# Passage for review:
Young Man Went West: When Westerns Ruled The Screens

Gary Cooper in High Noon (Photo source: Movie Stills DB)

“Hollywood you shaped my life/With a Technicolor carving knife.” So sang Eliot Murphy in a 1974 song. What genre has shaped the cinema more than the Western? When the American frontier was settled in the early 20th century, an era in the country’s history had come to an end. More lands to conquer? Not in the 48 states. The frontier had been tamed, but a legend was born. The West had been won and with it, a thousand stories were ripe for the silver screen.

Even before the rise of the “talkies,” the movie industry discovered the Wild West. The first big star was Tom Mix, who starred in no less than 160 (that’s correct) cowboy films during the Roaring ’20s.

When the talkies and later, color production bloomed, so did the Western. John Ford, a native New Englander, had compiled a string of hit movies before tackling the frontier. John Wayne, his favorite star, had enjoyed only modest success. In 1939, the two teamed up for Stagecoach, the first Western to capture the imagination of the public. It was the beginning of the most successful partnership in Hollywood history. Wayne would appear in 24 of Ford’s films, many of them Westerns. Ford played a major role in shaping Wayne’s screen image. “He’ll be the biggest star ever because he is the perfect ‘everyman,’’” the director confided to friends.

# Tasks to perform:
(1) According to the article on Hollywood Westerns, how many cowboy films did Tom Mix star in during the 1920s?
(2) Reproduce all of the rows word for word, omitting the pictures.
The article on Hollywood Westerns has nothing to do with the rows that follow it.

# Exercise inputs:

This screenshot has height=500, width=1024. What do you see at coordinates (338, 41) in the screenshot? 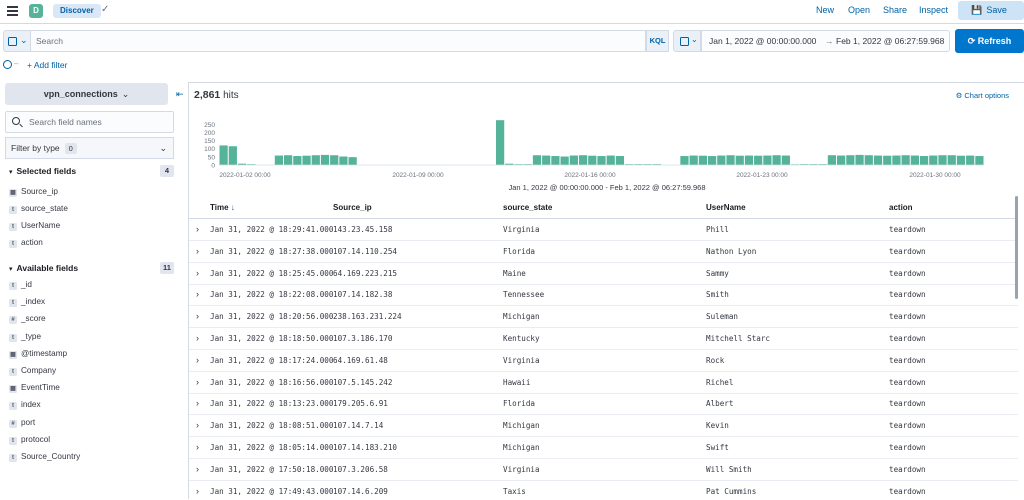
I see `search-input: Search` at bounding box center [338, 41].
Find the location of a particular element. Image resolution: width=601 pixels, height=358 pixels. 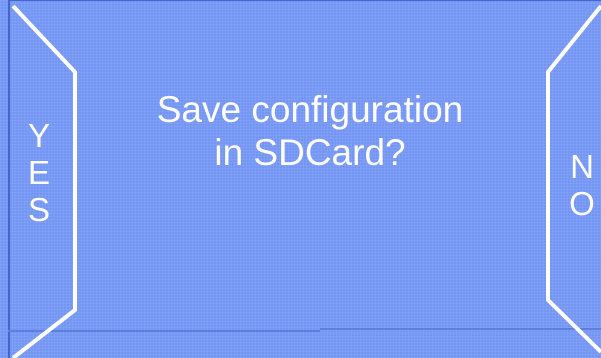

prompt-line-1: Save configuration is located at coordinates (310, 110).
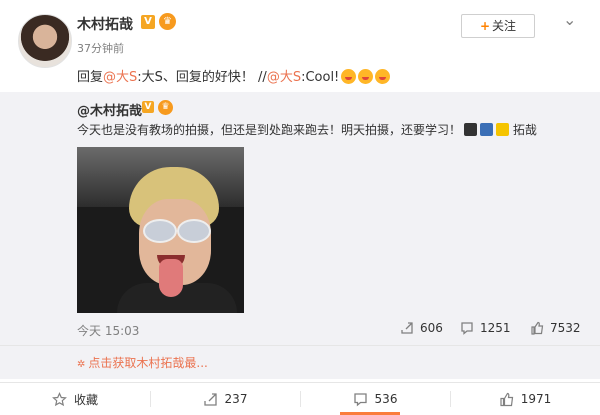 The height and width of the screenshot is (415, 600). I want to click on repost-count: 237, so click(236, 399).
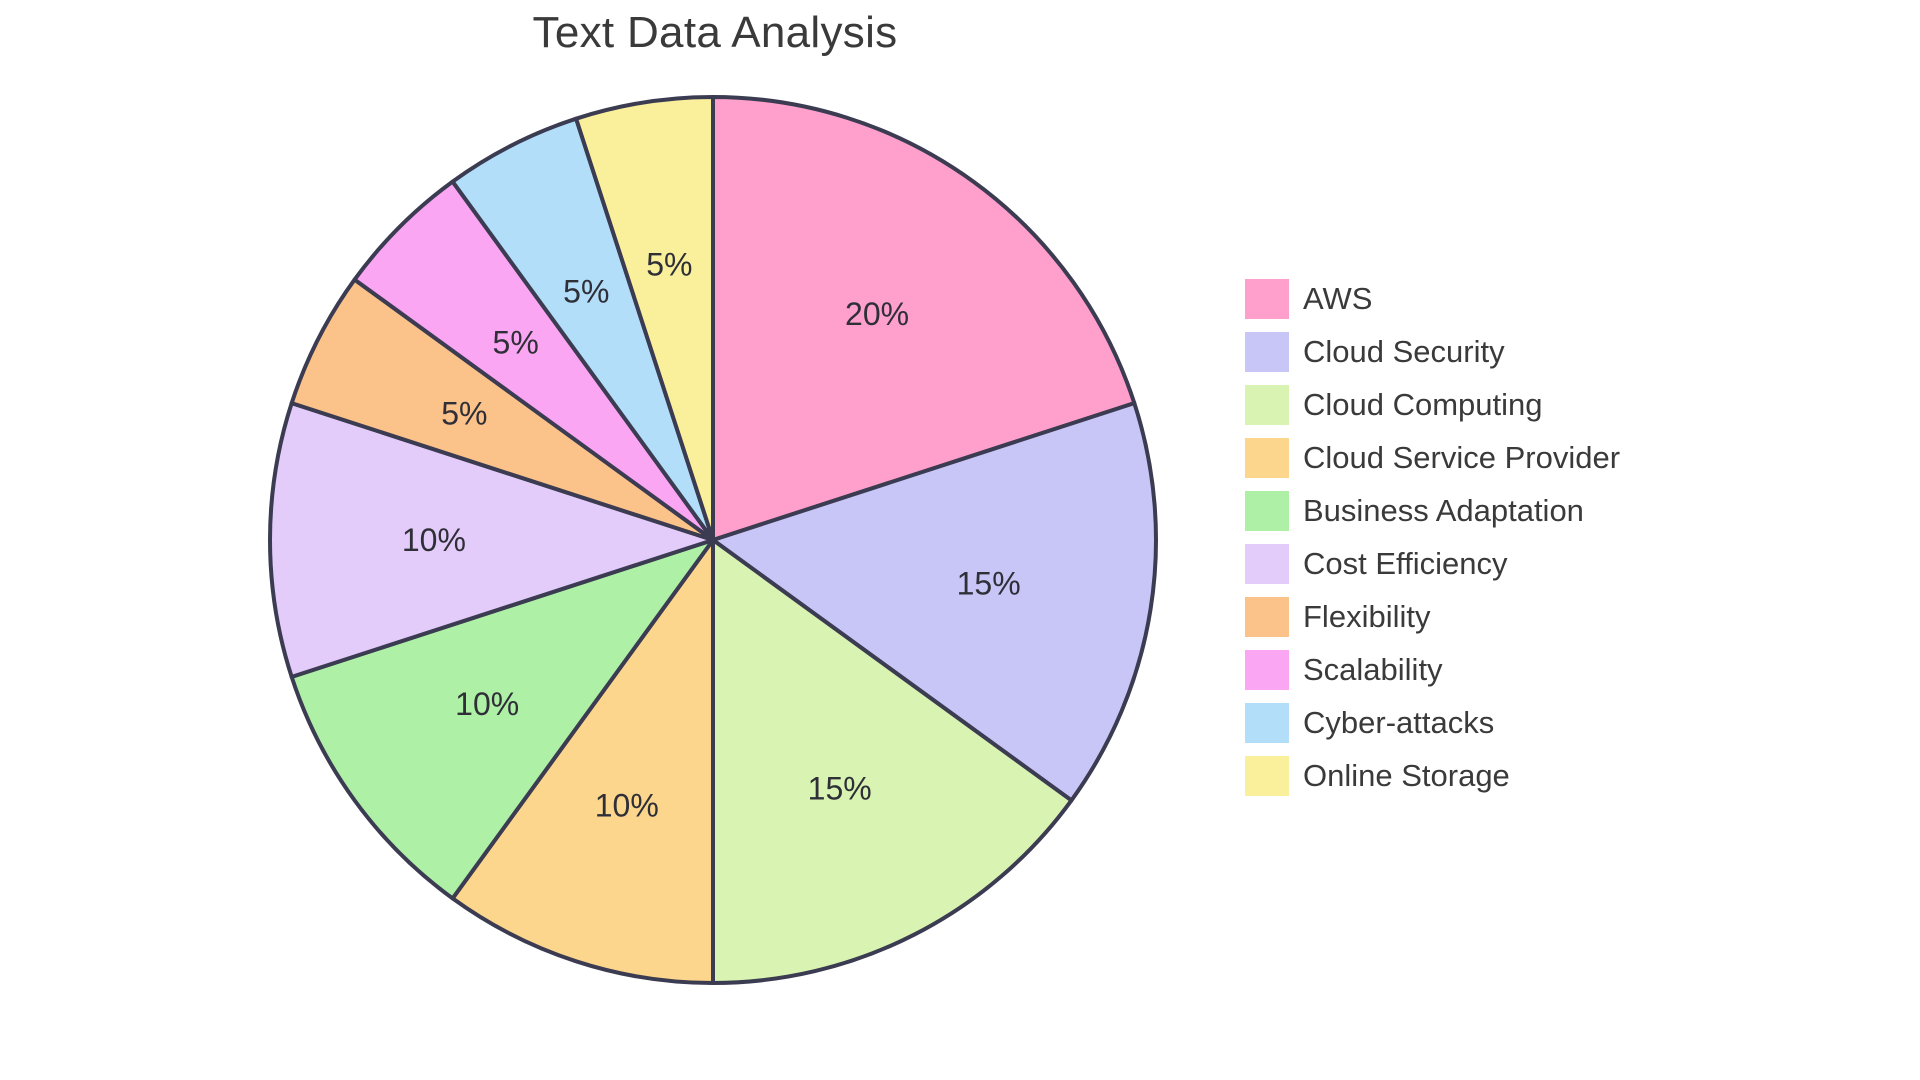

# Task-by-task results:
(1) Tom Mix starred in 160 cowboy films.

(2)
This screenshot has height=500, width=1024. What do you see at coordinates (338, 41) in the screenshot? 
I see `search-input: Search` at bounding box center [338, 41].
Find the location of a particular element. Image resolution: width=601 pixels, height=358 pixels. 

prompt-line-1: Save configuration is located at coordinates (310, 110).
 The height and width of the screenshot is (415, 600). I want to click on repost-count: 237, so click(236, 399).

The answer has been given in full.